Un autre défi important auquel l'Initiative R4 est confrontée est l'accès aux communautés qui ont le plus besoin d'aide et l'instauration d'un climat de confiance entre elles. C'est l'une des cinq voies de croissance que le PAM a identifiées pour le programme. L'objectif est de développer l'offre par le biais de mécanismes tels que l'appropriation par le gouvernement et le financement mixte. Il travaille également avec des groupes communautaires locaux, des organisations agricoles et des syndicats afin de pouvoir distribuer l'aide plus efficacement, comme c'est le cas au Sénégal. En s'appuyant sur les réseaux de soutien existants, elles contribuent également à instaurer un climat de confiance avec les communautés rurales qui, souvent, ignorent l'existence de l'assurance ou en sont sceptiques. En Haïti, par exemple, les femmes peuvent accéder à l'assurance par l'intermédiaire d'une association appelée ASOFAD. Les membres (actuellement environ 200) peuvent également bénéficier d'une éducation financière et d'une formation à l'alphabétisation par l'intermédiaire de l'association. Un autre domaine de croissance axé sur l'instauration de la confiance consiste à veiller à ce qu'une approche centrée sur l'humain soit adoptée pour aider les bénéficiaires du programme à se sentir écoutés. Il s'agit notamment d'améliorer les pratiques de suivi et d'évaluation et les indicateurs clés de performance, et de mettre en place un mécanisme de règlement des litiges efficace.

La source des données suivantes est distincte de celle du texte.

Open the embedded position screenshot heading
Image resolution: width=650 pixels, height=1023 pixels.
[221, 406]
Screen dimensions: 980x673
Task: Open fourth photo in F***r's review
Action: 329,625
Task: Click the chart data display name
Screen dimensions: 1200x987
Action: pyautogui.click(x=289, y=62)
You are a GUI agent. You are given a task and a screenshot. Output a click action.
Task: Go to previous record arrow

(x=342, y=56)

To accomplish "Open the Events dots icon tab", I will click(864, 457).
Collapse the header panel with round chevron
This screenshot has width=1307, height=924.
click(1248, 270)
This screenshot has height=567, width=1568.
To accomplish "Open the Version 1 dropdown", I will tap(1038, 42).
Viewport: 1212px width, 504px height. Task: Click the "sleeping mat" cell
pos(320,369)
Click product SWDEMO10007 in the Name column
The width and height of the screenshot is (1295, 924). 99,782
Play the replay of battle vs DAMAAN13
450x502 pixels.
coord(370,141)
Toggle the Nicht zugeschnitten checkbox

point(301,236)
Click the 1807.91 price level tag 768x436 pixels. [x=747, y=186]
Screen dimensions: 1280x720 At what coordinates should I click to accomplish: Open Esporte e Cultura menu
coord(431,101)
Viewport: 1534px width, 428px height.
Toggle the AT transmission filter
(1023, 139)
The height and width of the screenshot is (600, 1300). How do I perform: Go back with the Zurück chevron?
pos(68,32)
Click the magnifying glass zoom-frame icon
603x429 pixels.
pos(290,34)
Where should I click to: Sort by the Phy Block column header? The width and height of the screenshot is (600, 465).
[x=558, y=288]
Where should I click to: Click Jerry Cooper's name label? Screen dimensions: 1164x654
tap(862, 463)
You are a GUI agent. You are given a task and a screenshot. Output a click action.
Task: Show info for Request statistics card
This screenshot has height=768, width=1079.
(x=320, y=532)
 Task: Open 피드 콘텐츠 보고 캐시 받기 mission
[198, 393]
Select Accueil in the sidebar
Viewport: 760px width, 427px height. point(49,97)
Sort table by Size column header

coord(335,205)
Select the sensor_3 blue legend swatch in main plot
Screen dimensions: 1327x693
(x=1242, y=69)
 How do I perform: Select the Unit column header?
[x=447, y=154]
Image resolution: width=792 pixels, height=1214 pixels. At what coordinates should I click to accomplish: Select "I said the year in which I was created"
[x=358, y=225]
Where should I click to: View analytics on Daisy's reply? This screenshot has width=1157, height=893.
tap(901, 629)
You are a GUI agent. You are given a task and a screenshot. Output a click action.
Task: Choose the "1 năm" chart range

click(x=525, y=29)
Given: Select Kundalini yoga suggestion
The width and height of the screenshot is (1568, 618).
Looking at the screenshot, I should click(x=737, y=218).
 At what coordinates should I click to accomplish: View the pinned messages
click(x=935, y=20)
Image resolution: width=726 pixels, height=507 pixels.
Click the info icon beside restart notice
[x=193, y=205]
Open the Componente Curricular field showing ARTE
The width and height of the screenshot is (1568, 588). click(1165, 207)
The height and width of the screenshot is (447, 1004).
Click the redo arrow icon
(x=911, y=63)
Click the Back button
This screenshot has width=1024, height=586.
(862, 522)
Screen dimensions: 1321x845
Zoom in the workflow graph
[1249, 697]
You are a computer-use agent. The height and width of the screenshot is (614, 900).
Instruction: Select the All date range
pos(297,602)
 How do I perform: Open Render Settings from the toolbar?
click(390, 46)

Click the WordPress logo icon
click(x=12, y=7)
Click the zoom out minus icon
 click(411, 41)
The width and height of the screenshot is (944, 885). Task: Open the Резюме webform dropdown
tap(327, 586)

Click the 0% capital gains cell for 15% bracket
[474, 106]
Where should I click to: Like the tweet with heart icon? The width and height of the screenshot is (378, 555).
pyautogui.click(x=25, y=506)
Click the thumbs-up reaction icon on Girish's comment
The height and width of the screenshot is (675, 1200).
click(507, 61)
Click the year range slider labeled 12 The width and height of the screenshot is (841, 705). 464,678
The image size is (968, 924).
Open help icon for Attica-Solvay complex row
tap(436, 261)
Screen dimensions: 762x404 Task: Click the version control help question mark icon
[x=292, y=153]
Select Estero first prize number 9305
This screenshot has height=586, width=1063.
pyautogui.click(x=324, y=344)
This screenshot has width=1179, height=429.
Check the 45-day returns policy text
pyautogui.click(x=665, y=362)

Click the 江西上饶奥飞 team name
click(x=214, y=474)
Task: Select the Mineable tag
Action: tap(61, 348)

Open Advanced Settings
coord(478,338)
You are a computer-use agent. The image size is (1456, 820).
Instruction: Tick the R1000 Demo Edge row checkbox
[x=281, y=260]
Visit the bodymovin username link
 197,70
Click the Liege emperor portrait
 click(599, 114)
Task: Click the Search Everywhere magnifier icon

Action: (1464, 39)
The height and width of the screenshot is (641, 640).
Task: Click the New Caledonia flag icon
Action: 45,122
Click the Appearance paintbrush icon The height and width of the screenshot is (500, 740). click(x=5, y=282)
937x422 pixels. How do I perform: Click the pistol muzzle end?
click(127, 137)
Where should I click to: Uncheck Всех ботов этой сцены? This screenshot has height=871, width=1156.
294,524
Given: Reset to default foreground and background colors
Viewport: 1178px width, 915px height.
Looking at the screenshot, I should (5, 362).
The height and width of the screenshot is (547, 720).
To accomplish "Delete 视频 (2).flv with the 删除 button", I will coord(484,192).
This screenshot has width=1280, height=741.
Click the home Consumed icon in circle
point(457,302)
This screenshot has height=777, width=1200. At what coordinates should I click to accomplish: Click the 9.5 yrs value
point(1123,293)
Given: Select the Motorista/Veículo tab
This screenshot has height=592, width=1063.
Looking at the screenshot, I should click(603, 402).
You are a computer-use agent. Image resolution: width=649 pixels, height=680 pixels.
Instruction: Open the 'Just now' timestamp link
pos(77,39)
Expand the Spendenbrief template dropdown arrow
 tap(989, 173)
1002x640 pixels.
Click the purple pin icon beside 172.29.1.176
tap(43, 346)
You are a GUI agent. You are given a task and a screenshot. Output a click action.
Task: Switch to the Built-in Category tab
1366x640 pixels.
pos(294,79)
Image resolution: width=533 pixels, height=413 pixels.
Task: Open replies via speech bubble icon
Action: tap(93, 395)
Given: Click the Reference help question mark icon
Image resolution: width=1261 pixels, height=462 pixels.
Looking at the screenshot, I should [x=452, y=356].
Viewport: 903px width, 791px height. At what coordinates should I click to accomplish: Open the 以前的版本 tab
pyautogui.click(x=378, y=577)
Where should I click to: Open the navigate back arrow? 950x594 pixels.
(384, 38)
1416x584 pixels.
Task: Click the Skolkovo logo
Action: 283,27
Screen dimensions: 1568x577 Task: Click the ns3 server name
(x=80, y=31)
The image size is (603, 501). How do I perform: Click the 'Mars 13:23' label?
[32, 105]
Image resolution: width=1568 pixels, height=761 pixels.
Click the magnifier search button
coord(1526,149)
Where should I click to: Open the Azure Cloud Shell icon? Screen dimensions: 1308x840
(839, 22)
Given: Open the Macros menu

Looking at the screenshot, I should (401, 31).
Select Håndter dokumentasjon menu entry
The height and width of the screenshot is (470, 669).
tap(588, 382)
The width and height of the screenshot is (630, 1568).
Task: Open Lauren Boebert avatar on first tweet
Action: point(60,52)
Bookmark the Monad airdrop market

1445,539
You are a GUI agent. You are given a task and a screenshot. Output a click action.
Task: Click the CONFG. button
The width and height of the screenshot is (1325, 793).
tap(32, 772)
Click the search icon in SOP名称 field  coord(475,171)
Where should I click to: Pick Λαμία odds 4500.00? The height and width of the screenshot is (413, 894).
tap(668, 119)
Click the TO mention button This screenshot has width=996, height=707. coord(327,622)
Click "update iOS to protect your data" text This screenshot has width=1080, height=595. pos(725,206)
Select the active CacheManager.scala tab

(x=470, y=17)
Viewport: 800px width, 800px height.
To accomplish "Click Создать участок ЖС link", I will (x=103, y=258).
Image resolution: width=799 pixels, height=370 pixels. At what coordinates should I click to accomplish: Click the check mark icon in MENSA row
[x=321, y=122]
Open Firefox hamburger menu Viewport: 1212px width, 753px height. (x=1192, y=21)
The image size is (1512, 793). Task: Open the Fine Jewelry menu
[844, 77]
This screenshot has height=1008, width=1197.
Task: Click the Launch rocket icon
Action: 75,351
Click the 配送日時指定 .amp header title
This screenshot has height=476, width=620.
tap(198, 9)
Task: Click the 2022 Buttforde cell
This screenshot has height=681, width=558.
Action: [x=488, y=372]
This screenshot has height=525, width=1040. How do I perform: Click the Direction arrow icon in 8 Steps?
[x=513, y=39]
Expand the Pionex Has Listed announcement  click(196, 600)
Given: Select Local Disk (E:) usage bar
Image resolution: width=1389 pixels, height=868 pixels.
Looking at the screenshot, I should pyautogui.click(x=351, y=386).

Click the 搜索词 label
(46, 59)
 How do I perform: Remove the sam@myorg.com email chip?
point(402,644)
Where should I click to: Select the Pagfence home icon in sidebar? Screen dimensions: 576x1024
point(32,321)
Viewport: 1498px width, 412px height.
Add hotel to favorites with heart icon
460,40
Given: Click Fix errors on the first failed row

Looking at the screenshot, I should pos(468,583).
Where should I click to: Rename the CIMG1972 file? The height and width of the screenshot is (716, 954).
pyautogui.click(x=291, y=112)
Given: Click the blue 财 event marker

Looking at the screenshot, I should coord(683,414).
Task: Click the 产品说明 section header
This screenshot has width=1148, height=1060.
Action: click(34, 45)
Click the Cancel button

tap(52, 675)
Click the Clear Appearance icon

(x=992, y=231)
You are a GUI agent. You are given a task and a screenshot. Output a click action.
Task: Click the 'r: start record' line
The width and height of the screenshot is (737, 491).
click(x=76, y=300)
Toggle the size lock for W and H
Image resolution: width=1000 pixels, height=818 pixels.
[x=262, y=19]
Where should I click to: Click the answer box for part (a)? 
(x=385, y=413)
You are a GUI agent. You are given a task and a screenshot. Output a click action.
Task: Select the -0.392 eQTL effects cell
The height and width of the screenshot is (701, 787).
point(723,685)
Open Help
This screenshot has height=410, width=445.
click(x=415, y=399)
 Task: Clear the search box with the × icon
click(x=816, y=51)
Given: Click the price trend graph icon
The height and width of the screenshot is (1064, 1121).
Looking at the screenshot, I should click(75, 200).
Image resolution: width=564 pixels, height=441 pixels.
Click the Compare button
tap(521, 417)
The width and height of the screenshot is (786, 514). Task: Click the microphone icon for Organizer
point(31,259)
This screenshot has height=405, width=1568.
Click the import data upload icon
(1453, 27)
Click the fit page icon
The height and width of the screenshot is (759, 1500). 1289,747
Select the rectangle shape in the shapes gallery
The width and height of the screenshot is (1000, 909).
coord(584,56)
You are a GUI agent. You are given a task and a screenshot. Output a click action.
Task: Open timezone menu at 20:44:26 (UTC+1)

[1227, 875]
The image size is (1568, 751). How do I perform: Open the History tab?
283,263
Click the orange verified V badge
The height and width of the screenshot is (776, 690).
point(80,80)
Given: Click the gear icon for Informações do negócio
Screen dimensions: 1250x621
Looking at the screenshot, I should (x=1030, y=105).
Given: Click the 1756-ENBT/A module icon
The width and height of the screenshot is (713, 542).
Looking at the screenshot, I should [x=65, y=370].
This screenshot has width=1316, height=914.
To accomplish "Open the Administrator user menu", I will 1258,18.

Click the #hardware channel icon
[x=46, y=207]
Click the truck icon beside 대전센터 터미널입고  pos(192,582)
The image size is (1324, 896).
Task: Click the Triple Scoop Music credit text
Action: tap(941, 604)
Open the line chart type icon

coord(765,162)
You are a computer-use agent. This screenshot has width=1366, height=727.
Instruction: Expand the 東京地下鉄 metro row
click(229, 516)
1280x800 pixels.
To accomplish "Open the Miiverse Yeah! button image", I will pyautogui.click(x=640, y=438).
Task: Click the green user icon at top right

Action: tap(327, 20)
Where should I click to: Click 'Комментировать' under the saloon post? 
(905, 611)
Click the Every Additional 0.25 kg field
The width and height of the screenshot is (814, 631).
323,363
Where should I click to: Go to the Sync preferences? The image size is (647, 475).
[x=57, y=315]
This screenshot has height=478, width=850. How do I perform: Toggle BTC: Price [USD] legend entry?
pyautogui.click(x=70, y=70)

Le développement holistique des capacités est une autre des voies de croissance sur lesquelles le PAM se concentre. Il s'agit d'aider les agriculteurs et les communautés rurales à comprendre les avantages de l'assurance en proposant une éducation financière et numérique et en encourageant une forte participation locale au programme. Ils visent à améliorer les stratégies de gestion des risques grâce à des subventions intelligentes, des pratiques agricoles intelligentes et des stratégies d'atténuation et d'adaptation, telles que des solutions fondées sur la nature et la superposition de différents mécanismes financiers pour se protéger contre les pertes et les dommages. Le dernier axe de croissance du PAM consiste à aider les agriculteurs et les communautés participant à l'initiative à se développer. Pour ce faire, il s'agit de les aider à accéder aux marchés, de leur offrir des services de conseil aux entreprises pour les aider à prendre des décisions plus stratégiques et de leur permettre d'accéder à des financements formels.
Le succès de l'initiative R4 à ce jour et son ambition d'aider les communautés rurales dans les régions touchées par le changement climatique montrent qu'elle prend des mesures positives pour atteindre cinq des objectifs du Millénaire pour le développement. La micro-assurance joue un rôle crucial dans la réussite du programme. Cependant, elle n'est qu'un élément d'une stratégie plus large de gestion intégrée des risques. En aidant les gens à s'aider eux-mêmes en réduisant les risques dans la mesure du possible, en constituant une épargne et en prenant des décisions financièrement saines concernant les investissements dans leurs entreprises, on les rend plus résilients à long terme et moins affectés par les pertes soudaines causées par les événements liés au climat. Ce n'est pas seulement une victoire pour les communautés elles-mêmes, mais aussi pour les assureurs.